> **TASK PROMPT**:
Please extract, word for word, the part of the NTFS forum thread starting at "# Can't write" and ending at "to this drive?".

# Can't write to NTFS drive [SOLVED]

## audiodef

I have a data drive that was formatted with NTFS. I can mount it easily and I can read from it, but I can't write to it either as root or as a regular user. I get

```

mkdir: cannot create directory `Setup': Operation not permitted

```

What do I need to put in fstab to mount it so that my regular user (not to mention root!) can write to this drive?

I currently have:

```

/dev/sdb1               /data           ntfs            users,uid=1000,gid=1000 0 0

```

----------

## NeddySeagoon

audiodef,

You need to use fuse and ntfs-3g.

Kernel ntfs does not support writing to ntfs, well only to the extent that it will change the content of existing files, then only providing the file size does not change.

----------

## audiodef

How do I use ntfs-3g? I already have that compiled into my kernel, and I already have fuse loaded as a module. I tried mounting it as ntfs-3g but I got an unknown filesystem error.

----------

## NeddySeagoon

audiodef,

You don't have  ntfs-3g in your kernel.  You may have ntfs write support but thats been crippled to make it safe. Thats why you have this problem

It was badly broken.

emerge sys-fs/ntfs3g, and optionally, sys-fs/ntfsprogs

In /etc/fstab change ntfs to ntfs-3g.

I'm not sure if ntfs-3g auto loads or if you need to add it to /etc/modules.autoload.d/kernel-2.6 (baselayout1) or /etc/conf.d/modules (baselayout2)

----------

## audiodef

Thanks for the tip, Neddy. ntfs-3g doesn't need to be added to /etc/conf.d/modules. I activated the kernel options (compiled in), emerged the listed packages, and that is that.   :Cool: 

----------

> **SUPPLIED DATA**:

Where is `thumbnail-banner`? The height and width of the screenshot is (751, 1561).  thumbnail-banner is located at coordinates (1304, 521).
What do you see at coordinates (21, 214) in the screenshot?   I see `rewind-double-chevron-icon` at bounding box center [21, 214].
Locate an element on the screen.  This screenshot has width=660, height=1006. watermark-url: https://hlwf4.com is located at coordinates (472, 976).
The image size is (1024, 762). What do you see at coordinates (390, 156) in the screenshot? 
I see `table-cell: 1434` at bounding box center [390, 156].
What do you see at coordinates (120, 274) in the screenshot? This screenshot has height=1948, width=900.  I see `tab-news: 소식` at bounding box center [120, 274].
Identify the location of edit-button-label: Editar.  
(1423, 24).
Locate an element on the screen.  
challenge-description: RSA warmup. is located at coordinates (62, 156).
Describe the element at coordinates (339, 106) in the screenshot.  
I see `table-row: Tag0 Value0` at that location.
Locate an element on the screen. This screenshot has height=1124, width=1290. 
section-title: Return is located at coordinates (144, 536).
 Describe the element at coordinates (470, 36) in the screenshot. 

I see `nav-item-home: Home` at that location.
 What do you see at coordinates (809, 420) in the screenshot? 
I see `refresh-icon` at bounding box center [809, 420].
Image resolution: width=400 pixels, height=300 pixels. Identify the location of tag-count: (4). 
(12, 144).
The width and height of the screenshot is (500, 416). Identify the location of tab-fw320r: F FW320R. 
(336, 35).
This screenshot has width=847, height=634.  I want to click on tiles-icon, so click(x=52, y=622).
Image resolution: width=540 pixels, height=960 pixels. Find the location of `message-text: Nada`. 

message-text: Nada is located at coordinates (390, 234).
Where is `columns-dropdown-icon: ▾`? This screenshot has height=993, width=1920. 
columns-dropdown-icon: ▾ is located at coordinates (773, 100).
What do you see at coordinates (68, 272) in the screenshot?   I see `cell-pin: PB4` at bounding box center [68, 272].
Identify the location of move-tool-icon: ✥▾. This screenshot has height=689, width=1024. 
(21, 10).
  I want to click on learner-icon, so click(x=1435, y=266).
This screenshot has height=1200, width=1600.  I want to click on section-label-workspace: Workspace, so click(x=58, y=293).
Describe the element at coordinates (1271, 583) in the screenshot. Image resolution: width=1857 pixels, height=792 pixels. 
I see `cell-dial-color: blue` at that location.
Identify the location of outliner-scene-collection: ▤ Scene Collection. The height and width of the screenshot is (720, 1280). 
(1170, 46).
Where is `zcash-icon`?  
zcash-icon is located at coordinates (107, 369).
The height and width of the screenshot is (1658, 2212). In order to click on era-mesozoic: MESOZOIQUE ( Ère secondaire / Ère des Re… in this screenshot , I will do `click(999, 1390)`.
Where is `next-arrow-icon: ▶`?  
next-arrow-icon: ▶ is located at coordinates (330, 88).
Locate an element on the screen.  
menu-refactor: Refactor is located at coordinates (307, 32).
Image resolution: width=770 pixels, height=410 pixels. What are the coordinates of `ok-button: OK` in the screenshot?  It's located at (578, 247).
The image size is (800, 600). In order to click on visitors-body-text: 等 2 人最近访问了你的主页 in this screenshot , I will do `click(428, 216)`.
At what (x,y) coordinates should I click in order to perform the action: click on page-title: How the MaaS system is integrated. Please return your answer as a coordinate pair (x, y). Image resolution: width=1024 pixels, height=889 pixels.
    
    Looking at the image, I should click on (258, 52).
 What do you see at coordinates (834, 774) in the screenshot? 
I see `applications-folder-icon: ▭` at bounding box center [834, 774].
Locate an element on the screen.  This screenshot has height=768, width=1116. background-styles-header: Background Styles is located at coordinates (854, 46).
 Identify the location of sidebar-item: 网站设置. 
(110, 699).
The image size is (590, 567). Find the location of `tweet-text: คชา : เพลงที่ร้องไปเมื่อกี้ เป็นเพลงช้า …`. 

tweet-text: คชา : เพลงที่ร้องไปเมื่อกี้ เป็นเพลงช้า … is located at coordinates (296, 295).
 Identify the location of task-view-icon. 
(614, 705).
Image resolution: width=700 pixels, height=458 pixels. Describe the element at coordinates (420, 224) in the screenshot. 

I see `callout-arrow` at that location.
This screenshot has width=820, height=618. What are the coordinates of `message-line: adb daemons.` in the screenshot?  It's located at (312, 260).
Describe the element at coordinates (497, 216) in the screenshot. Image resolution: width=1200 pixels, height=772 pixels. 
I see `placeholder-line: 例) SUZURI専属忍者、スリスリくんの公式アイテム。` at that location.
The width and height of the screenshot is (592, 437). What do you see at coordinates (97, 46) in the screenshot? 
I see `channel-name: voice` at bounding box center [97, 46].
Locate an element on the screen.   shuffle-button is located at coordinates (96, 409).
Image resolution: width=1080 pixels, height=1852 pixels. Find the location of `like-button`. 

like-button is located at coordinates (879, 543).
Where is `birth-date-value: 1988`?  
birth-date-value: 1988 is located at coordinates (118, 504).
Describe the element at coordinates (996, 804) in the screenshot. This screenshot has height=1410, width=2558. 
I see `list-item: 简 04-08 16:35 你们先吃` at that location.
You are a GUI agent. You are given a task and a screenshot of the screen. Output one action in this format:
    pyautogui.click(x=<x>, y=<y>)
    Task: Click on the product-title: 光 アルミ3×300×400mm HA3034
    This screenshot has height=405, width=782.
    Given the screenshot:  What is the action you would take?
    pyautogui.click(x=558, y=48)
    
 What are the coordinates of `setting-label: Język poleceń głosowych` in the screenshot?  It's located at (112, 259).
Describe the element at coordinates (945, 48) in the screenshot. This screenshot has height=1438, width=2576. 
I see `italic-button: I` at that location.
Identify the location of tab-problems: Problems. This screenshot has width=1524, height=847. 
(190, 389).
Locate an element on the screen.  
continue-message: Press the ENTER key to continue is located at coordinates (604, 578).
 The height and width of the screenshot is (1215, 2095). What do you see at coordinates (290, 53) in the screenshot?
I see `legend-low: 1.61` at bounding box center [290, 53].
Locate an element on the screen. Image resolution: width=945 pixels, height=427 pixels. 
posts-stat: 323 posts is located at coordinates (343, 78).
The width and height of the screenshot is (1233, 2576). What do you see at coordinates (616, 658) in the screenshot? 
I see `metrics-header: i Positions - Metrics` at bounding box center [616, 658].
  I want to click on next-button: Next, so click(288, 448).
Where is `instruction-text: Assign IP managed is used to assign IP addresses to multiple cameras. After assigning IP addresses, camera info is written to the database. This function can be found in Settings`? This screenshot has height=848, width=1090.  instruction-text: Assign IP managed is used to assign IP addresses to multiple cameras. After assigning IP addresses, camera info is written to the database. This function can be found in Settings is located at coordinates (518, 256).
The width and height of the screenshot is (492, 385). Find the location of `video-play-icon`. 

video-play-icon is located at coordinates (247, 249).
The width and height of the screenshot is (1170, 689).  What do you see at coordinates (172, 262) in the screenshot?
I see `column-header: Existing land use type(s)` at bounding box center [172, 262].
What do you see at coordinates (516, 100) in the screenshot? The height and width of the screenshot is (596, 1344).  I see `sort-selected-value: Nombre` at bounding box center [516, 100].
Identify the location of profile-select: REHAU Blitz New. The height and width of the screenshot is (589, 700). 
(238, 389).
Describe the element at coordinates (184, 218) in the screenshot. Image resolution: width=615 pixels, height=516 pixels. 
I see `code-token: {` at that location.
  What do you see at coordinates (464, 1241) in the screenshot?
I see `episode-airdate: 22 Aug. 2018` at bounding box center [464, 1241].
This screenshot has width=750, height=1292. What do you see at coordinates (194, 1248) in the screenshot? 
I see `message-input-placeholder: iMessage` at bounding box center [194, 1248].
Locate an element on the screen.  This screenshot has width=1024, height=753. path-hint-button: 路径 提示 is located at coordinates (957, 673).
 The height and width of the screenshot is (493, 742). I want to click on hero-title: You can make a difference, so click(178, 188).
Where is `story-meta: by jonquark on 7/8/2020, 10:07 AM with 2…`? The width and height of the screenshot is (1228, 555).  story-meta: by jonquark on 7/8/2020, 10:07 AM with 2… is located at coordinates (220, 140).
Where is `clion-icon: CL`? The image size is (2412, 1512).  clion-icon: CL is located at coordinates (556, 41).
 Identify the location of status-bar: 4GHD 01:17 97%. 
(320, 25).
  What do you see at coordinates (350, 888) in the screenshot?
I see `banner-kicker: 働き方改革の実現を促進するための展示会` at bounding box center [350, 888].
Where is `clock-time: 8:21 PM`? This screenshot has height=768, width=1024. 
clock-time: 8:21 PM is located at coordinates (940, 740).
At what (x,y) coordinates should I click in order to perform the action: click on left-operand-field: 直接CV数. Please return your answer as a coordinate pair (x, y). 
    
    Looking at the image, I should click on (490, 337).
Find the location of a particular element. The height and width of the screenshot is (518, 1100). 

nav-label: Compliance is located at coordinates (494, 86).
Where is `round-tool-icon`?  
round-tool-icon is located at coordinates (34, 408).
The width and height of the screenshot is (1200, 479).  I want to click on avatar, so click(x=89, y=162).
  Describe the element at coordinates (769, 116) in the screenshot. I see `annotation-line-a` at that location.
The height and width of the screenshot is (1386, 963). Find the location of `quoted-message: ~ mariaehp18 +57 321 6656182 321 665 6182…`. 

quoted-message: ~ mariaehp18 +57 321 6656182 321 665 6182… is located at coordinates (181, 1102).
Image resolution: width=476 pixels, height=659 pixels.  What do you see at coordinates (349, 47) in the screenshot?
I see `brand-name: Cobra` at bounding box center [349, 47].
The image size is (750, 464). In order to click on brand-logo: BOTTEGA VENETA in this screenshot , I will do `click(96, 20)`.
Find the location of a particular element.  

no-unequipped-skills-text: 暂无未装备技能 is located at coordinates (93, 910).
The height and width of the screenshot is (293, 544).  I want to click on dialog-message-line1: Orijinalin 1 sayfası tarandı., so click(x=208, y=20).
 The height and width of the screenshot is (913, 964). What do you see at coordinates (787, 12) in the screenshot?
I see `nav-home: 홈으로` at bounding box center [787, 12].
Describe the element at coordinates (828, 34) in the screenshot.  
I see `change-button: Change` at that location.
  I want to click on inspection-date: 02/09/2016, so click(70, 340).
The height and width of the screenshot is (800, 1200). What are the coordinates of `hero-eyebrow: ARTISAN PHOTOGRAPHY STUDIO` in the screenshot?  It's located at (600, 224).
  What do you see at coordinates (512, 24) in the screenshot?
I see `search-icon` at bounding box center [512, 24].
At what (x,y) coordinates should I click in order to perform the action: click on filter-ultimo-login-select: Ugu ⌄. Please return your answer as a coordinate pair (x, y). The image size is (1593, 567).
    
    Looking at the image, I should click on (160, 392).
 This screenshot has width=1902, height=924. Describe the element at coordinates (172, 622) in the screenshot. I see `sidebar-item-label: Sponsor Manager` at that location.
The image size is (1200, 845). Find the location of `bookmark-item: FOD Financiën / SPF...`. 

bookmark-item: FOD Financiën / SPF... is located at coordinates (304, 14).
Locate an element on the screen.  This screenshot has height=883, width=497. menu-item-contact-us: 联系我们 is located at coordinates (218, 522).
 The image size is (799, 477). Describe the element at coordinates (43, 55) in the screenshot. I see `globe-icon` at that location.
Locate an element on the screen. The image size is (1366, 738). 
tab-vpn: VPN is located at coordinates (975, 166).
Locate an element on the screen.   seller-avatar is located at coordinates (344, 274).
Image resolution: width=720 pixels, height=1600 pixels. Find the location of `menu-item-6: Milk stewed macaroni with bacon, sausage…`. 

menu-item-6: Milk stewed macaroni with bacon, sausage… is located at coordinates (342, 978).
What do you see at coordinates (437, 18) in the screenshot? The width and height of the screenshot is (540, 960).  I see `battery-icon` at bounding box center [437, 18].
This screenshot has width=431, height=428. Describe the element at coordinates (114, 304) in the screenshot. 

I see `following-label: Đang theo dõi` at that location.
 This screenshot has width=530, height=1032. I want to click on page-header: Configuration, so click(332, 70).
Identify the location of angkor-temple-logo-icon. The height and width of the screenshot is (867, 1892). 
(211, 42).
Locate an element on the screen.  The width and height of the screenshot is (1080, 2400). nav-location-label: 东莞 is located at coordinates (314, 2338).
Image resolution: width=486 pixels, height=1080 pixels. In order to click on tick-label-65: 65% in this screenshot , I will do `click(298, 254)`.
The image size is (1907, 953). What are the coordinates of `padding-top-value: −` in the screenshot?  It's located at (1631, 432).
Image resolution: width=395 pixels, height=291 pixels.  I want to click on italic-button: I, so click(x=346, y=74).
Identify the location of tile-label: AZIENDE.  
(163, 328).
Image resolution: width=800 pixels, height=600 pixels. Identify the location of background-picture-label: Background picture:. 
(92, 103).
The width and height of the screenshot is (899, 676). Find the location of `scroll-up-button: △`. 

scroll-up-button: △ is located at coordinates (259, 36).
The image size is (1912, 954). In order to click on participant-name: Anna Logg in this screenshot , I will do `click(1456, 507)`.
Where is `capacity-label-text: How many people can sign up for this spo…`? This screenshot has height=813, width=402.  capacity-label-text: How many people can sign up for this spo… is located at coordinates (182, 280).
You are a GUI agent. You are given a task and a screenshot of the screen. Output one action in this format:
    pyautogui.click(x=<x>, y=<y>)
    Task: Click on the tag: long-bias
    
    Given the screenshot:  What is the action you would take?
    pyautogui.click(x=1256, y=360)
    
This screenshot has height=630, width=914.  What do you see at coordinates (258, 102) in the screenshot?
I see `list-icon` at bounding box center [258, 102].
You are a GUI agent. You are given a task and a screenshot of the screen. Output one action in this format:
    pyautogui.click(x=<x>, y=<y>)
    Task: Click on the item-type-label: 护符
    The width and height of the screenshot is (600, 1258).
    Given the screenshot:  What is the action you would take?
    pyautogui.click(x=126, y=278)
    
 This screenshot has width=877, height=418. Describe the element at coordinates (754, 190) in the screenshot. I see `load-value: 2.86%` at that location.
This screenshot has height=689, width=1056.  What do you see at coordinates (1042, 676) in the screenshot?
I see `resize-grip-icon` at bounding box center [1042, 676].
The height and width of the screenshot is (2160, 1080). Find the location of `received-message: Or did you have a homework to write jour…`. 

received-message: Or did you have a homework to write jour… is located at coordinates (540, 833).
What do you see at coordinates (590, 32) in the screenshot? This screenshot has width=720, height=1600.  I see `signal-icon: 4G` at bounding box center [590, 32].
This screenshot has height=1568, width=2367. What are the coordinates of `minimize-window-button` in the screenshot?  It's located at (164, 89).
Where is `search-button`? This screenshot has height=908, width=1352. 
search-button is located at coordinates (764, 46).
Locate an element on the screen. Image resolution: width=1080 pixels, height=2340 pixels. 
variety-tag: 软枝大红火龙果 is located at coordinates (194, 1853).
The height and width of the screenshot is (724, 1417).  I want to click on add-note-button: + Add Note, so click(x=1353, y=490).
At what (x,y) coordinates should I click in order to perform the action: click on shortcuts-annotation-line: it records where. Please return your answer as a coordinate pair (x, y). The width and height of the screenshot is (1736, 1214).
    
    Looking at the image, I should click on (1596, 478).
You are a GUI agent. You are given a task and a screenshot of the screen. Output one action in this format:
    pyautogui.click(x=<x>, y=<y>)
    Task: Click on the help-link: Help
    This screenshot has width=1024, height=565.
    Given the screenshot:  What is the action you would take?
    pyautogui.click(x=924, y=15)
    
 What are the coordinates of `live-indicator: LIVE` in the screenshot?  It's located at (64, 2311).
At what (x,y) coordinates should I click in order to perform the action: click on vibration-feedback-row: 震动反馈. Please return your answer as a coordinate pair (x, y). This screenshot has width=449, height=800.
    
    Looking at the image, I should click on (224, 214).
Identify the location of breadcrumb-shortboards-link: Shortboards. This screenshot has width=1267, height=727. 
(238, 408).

> **RESULT OF THIS TASK**:
# Can't write to NTFS drive [SOLVED]

## audiodef

I have a data drive that was formatted with NTFS. I can mount it easily and I can read from it, but I can't write to it either as root or as a regular user. I get

```

mkdir: cannot create directory `Setup': Operation not permitted

```

What do I need to put in fstab to mount it so that my regular user (not to mention root!) can write to this drive?